Teaching Shot Blocking To Developing Players

Shot blocking can be a small item down the list of things for many coaches to teach, but teaching it early and correctly can play huge dividends as players mature.


Teaching the little things has always been part of my coaching philosophy.  It’s always the little things that help players get better and teams to play better.  Paying attention to the details of these little things has given me great satisfaction.  I have been able to help hundreds of players and coaches around the world to better understand the importance these things play in being successful in the game.

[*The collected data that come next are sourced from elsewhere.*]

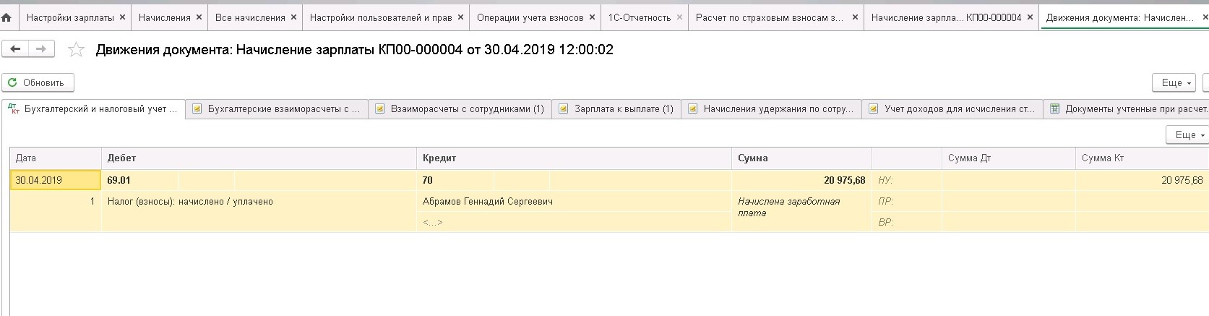Viewport: 1209px width, 316px height.
Task: Click the Дебет column header
Action: pyautogui.click(x=121, y=158)
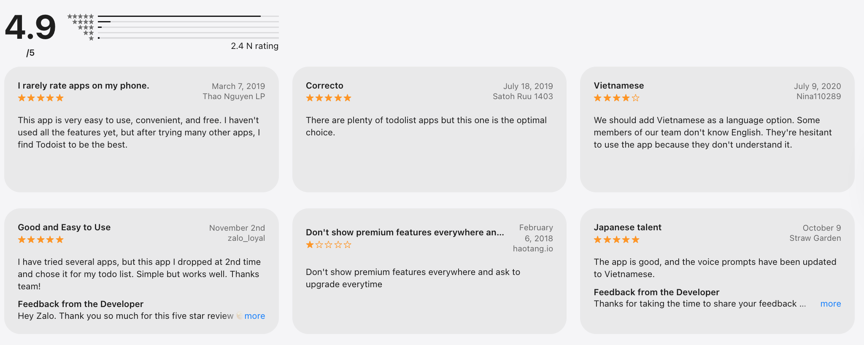Click the empty fifth star on the Vietnamese review
Viewport: 864px width, 345px height.
click(x=636, y=97)
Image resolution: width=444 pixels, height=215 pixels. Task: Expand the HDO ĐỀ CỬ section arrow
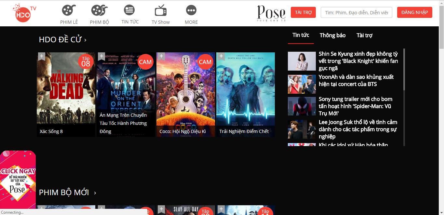coord(85,39)
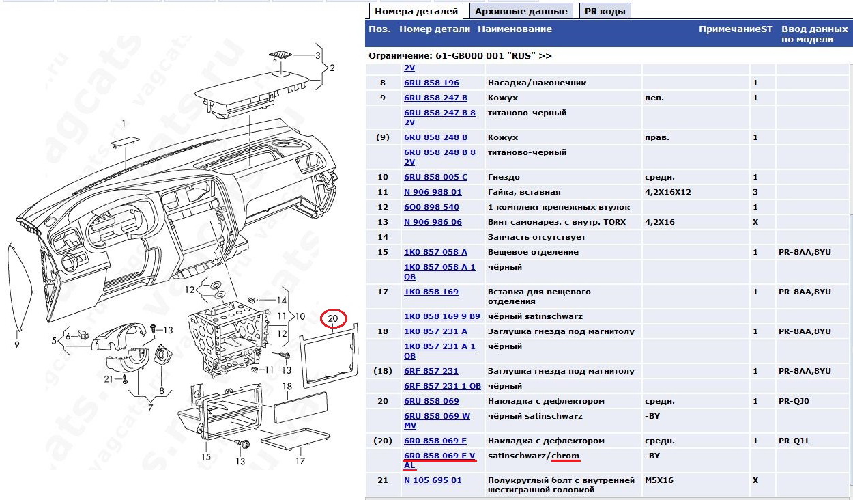Select the Номера деталей tab
This screenshot has width=853, height=500.
[x=416, y=11]
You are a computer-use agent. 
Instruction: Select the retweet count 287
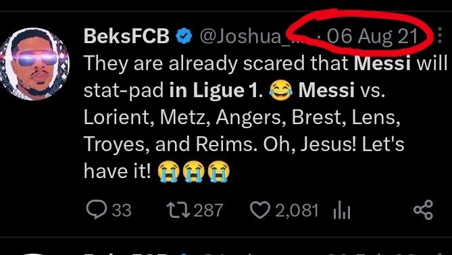(208, 210)
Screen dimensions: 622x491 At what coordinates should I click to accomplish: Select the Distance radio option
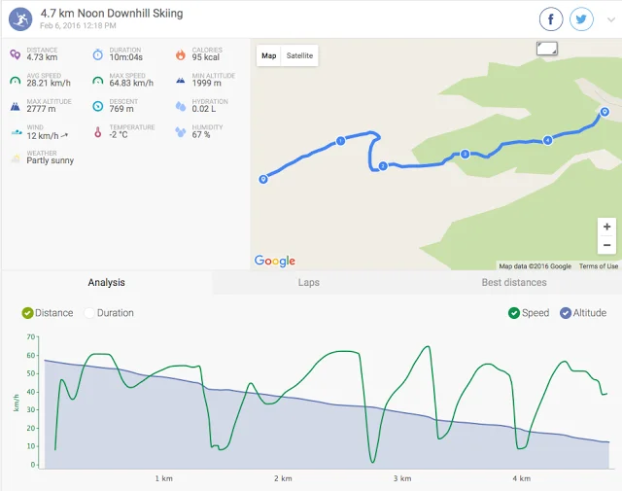click(x=27, y=313)
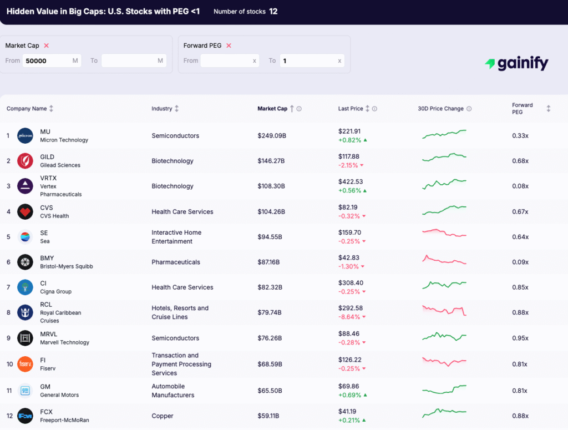Click the Micron Technology logo icon

(x=24, y=135)
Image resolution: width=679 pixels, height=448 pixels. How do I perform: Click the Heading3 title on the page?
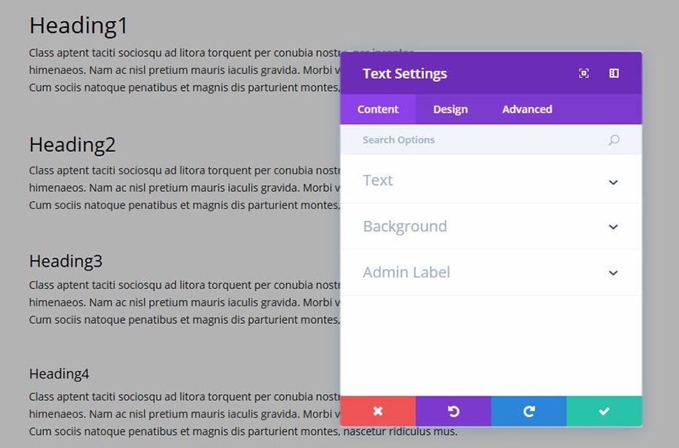66,261
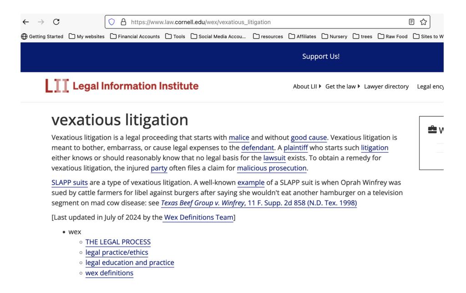Screen dimensions: 466x293
Task: Open the Tools bookmarks folder
Action: pyautogui.click(x=175, y=36)
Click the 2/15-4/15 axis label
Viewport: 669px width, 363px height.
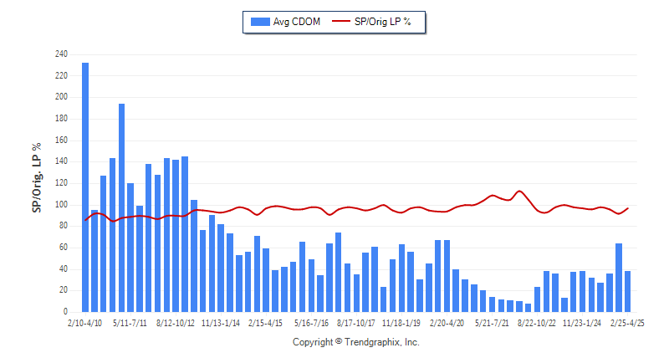tap(265, 324)
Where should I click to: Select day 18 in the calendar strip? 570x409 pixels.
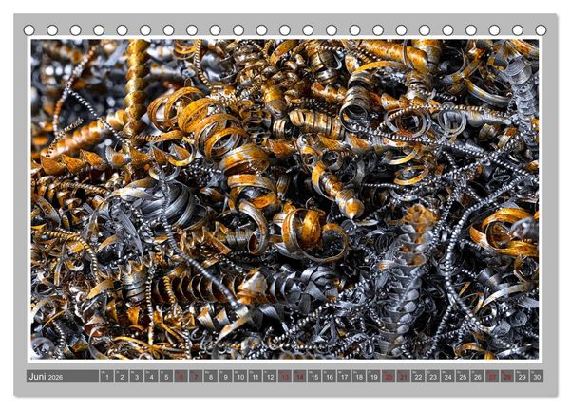[x=359, y=377]
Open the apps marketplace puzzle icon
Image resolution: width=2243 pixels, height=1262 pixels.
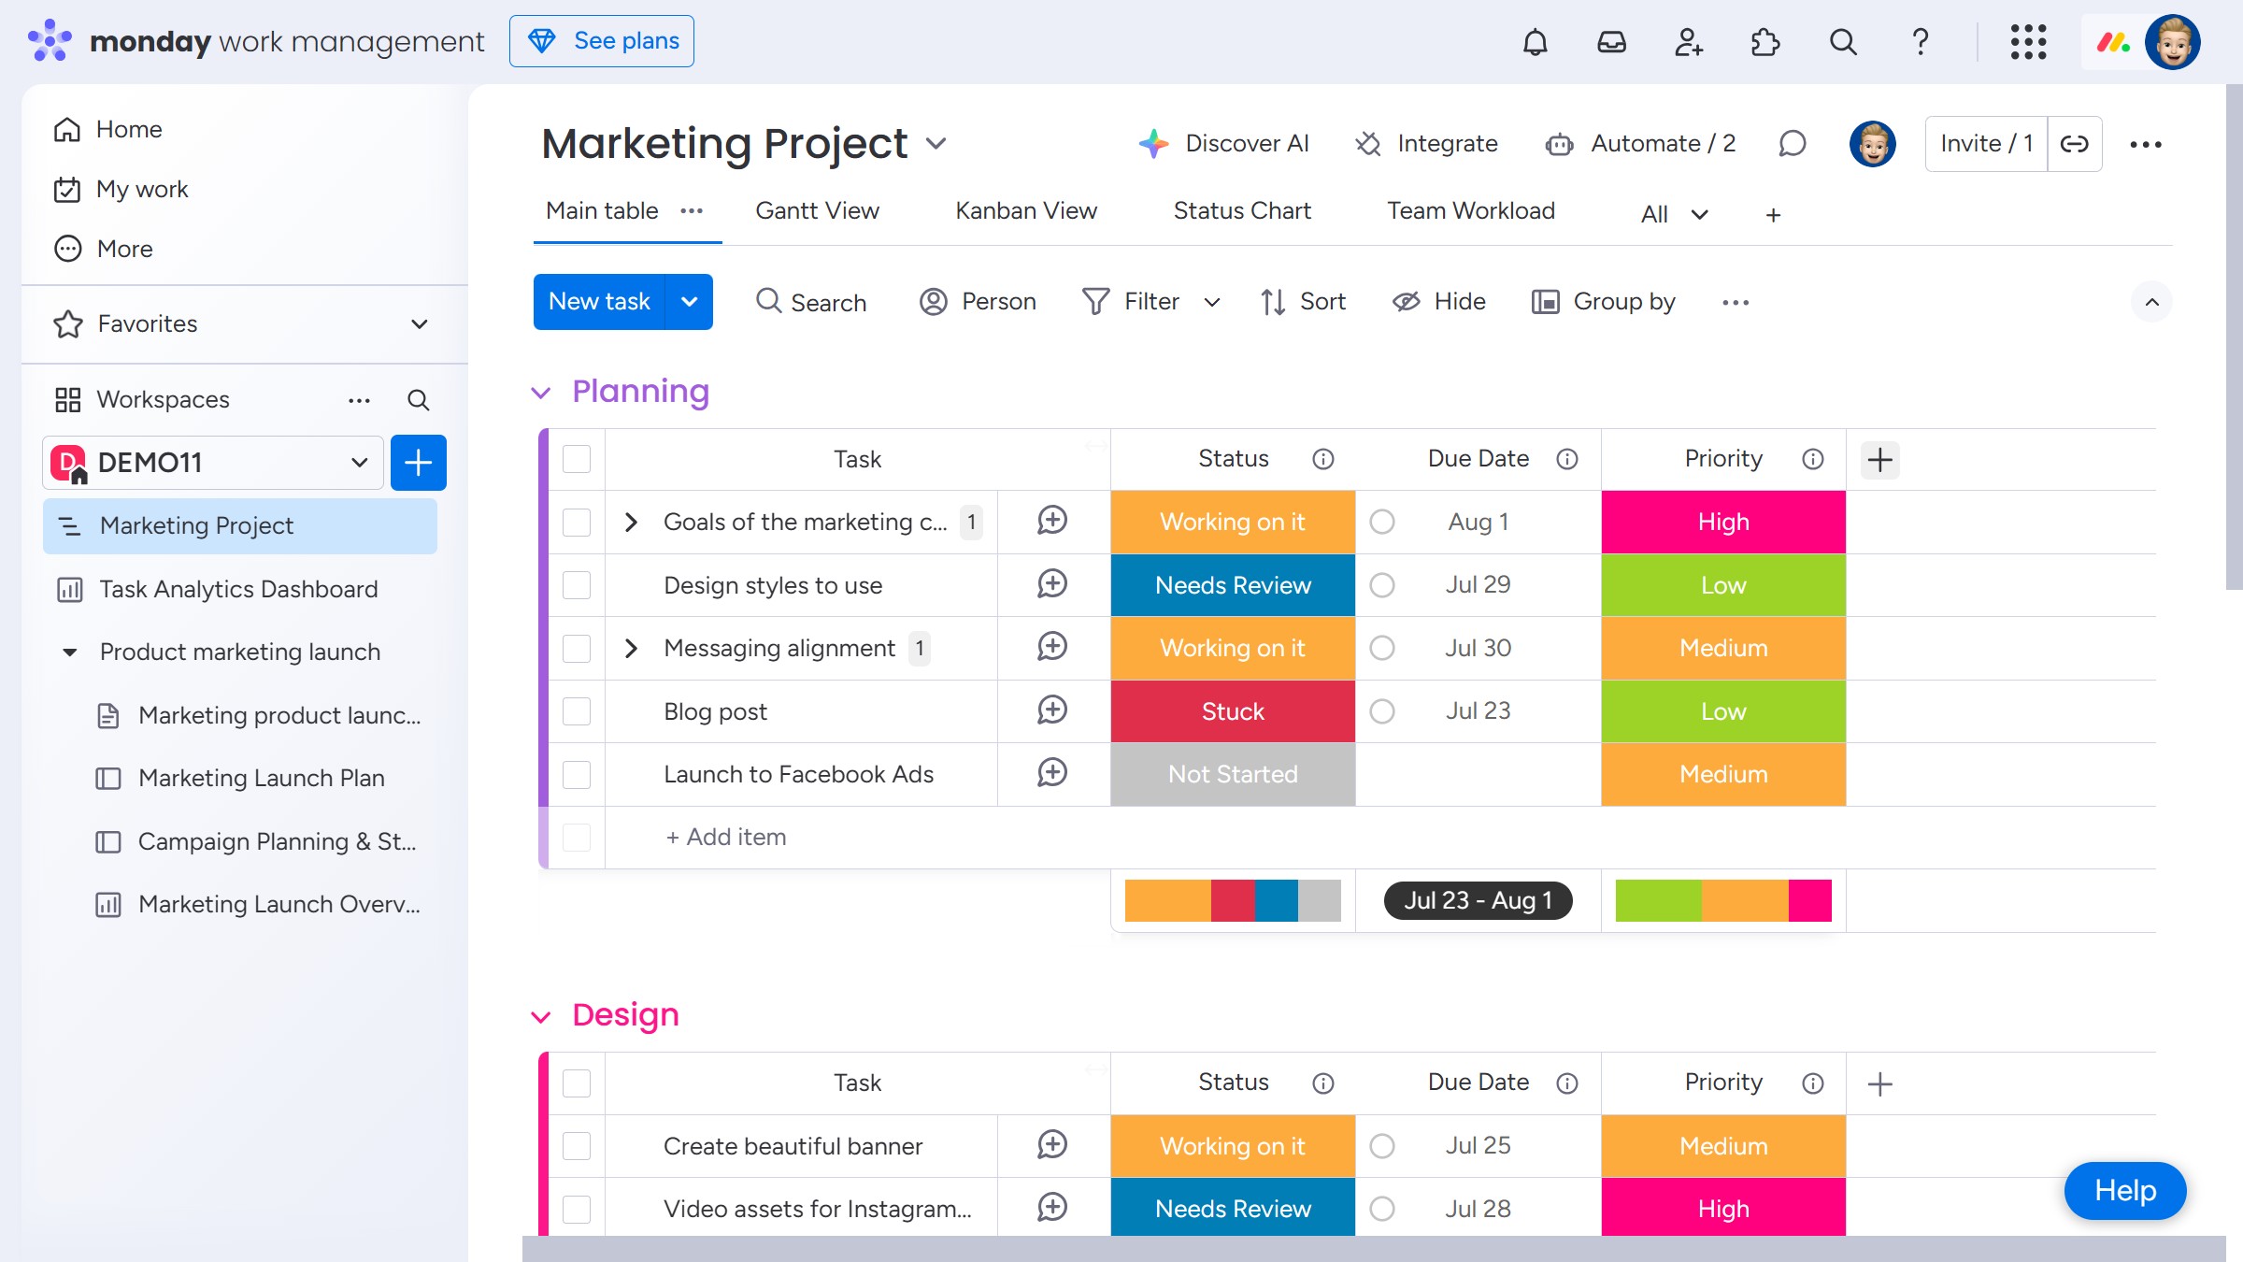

Attempting to block a shot requires fours things: Timing, focus on the ball, the actual block, and the follow-through.


· Timing

The defender has to have a very good idea of when the shot is about to be released, and not get up into the air until the shooter has left the floor. All the fakes the shooter makes must not get the blocker off the floor prematurely. When the blocker does leave the floor, the body must go straight up, rather than toward the shooter. The blocking arm and hand must go straight up and attempt to contact the ball just as it is leaving the shooter’s fingers, in order to avoid fouling the shooter. At the least, the blocker may alter the shot.  All too often we see a good block be marred by the block follow-through crashing into the shooter from lack of ball focus.


· Ball Focus

Focus on the ball is what enables the blocker to have the timing right. Too often, defenders are watching the offensive player, rather than the ball. If the eyes are focused on the ball, rather than on the player, the adjustment from defender to blocker will be quicker. The eyes should trace the path of the ball as it goes into the shot, and the blocking arm/hand should follow the path of the eyes.  (See Pics. A , B)




· Blocking

The actual block should find the blocker’s hand on the top or basket side of the ball, thus avoiding the shooter’s hand and wrist. Rarely is a shot blocked while still in the shooter’s hand, but if done, the blocker’s hand should be on top of the ball, avoiding contact with any other part of the shooter’s body. Most usually, the contact with the ball is made just as it is leaving the shooter’s hand.  (See Pic.C)



· Follow-Through

The follow-through should be on the ball and not extend to any part of the shooter’s body. So many times we see a blocker trying to make a statement with a hard block. Just block the shot. That’s statement enough. Hit the ball cleanly, stop the score, and hopefully your team will recover the ball.


The three-point attempt may be more difficult to block if the defender is off the shooter when the attempt is made. We find the defender’s body rushing at the shooter is often out of control and crashes into the shooter. We need to practice having the perimeter defenders getting to the shooter quickly, then use the techniques listed above. If the defender is watching the ball and their man, whether in man or zone defense, and reacts quickly to the ball, the shot should not be such a surprise that the defender is caught off the ball.